I then really watched this person in front of me. They were totally tailing the person in front of them, and then started weaving in and out of traffic, tailing anyone they followed. Clearly this person was already agitated and just wanted to get wherever they were going.

While all of this driving, flipping off, observing business was going on, I was listening to a segment on NPR called "This I believe" where people tell a story about something they believe. The woman that was speaking during this week's segment was talking about how peace starts with one person being kind to another and then that person is more likely to be kind to another and so on (it spreads like syrup). Likewise, I feel that hate and hateful feelings do the same thing.

I continued to think about this phenomenon through my long drive home, and continued with a conversation with Eric.
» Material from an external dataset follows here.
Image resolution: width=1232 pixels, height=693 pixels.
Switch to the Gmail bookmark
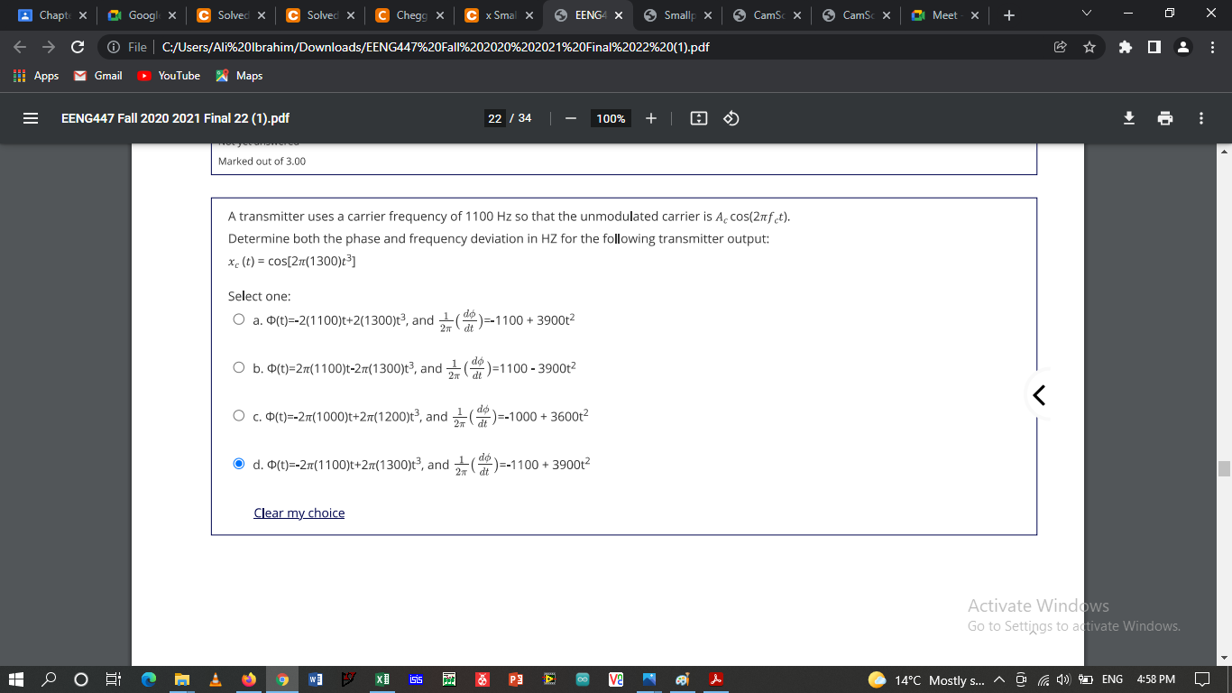tap(98, 76)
Sure we all have bad days, and bad thoughts and feelings happen, but if we can be more mindful and aware of how they effect others and our environment as a whole, there might be more motivation to be kinder to ourselves and those around us, whether we know then or not, then the love and peace might spread a little more easily.


Maya's Granny said...

Attitudes and feelings are contagious. Hate will spread like hot tar and love with spread like maple syrup.

J said...

Is it wrong of me that I kind of like the smell of hot tar? Is that like enjoying the smell of hate?

Great post, Miss Cherry. Let's get rid of the haters. ;)

Tracy said...

"The person in front of me turned on their dome light and very poignantly flipped me off. I was shocked. I felt a touch of anger in me that I did not like, and then felt guilty for upsetting this person."

I found it ironic that you felt guilty when the other person was clearly the jerk in this situation.

Tracy said...

Good post, by the way! Insensitive actions can really hurt, and acts of kindness can truly heal. :)

Py Korry said...

I'm a bad bloggy friend! I got so wrapped up in work stuff, that I didn't have time to read my favorite blogs!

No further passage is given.